* _Task directions_:
Count the lines in the material below that contain the word "beside". Reply with the number alone.

....

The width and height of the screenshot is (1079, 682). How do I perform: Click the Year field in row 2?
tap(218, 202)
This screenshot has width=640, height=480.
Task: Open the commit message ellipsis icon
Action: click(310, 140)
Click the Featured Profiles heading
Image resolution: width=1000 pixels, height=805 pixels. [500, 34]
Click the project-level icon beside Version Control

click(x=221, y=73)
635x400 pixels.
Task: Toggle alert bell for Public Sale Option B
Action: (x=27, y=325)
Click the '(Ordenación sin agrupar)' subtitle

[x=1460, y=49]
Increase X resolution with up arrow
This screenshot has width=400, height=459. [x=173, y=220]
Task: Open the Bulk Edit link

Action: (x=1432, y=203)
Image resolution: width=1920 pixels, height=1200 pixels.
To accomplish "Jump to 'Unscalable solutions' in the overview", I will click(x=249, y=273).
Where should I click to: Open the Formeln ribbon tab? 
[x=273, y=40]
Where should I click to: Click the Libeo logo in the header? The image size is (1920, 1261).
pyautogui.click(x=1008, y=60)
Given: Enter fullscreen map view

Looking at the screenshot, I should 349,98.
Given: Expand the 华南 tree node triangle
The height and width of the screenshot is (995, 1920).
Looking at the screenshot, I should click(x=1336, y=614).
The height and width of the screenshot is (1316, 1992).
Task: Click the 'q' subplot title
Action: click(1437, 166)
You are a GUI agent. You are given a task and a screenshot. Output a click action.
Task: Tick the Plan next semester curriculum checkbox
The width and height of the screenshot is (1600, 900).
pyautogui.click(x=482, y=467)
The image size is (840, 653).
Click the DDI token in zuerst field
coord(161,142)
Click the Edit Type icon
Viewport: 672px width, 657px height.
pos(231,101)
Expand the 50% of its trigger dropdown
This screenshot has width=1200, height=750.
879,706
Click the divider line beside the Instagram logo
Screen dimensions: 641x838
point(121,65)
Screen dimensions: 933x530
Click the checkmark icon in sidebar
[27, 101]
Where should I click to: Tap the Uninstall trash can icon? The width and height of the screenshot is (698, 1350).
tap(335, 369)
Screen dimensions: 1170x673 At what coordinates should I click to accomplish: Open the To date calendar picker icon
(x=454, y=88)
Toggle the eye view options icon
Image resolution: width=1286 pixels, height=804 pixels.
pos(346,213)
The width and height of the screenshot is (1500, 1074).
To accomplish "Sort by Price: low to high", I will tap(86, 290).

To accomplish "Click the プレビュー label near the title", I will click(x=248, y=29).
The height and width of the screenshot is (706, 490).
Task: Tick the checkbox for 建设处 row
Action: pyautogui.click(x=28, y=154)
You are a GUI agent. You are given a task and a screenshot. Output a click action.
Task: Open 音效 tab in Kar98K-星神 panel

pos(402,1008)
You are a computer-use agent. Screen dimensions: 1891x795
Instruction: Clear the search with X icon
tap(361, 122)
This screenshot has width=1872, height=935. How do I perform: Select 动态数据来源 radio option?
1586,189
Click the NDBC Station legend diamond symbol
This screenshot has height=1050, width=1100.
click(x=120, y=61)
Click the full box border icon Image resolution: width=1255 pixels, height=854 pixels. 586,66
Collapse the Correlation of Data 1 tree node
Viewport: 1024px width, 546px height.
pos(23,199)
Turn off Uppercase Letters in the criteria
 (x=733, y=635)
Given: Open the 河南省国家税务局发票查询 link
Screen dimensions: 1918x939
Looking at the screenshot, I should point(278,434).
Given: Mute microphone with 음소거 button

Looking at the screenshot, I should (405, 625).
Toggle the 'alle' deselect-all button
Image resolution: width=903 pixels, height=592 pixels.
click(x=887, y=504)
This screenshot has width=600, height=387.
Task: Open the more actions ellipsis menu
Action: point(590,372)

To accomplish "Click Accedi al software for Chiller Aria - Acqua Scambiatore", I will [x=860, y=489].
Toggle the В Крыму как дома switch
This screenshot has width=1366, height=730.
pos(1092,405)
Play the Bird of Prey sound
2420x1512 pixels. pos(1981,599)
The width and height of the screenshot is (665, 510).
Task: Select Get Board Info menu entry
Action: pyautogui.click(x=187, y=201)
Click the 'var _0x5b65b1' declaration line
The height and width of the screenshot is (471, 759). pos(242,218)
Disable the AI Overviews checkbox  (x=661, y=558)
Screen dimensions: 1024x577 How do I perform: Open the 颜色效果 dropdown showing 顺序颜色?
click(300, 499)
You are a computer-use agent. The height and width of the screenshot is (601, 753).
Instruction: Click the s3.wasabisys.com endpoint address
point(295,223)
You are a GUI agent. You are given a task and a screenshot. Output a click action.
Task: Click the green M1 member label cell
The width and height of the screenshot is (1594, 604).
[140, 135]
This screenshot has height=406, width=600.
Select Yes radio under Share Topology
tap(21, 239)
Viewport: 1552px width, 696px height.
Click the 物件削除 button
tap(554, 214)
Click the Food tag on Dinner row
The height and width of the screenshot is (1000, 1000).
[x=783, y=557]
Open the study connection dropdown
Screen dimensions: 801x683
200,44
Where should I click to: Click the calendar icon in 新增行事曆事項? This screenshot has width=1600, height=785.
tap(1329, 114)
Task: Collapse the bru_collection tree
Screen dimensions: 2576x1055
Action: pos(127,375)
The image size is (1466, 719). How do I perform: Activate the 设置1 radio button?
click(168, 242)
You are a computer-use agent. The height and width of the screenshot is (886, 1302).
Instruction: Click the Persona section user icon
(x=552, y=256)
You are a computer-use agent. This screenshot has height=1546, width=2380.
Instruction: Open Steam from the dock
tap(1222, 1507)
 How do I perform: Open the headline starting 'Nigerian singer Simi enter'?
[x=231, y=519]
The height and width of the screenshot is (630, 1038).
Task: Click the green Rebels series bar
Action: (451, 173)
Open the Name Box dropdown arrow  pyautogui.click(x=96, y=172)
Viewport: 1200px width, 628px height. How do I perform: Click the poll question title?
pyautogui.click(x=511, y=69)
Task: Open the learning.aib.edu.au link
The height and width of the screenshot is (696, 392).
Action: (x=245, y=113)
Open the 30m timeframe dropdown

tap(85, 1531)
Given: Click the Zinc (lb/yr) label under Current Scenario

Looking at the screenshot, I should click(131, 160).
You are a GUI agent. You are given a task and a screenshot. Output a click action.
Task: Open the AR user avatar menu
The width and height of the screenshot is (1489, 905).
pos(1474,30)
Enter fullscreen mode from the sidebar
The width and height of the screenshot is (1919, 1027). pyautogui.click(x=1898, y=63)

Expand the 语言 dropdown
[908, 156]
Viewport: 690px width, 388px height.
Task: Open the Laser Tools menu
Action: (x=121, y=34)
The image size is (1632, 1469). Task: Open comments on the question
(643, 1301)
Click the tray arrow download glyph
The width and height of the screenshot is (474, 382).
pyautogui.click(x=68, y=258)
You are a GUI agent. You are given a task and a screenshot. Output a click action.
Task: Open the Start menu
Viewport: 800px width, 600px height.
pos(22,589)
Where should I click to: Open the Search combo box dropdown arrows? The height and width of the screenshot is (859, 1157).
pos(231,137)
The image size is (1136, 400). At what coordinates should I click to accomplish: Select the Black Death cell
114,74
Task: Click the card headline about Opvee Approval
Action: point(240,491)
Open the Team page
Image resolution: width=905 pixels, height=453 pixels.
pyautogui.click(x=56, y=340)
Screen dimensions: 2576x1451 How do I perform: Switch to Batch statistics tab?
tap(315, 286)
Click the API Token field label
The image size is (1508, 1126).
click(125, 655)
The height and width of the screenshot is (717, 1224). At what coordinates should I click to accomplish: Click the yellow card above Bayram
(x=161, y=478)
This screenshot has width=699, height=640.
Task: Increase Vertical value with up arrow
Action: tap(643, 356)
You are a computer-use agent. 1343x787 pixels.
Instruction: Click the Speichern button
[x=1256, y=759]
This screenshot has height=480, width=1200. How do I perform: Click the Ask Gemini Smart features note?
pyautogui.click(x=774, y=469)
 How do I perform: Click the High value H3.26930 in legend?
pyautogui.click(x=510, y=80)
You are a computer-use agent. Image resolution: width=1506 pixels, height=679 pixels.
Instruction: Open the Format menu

....

* _Solution to the problem_:
2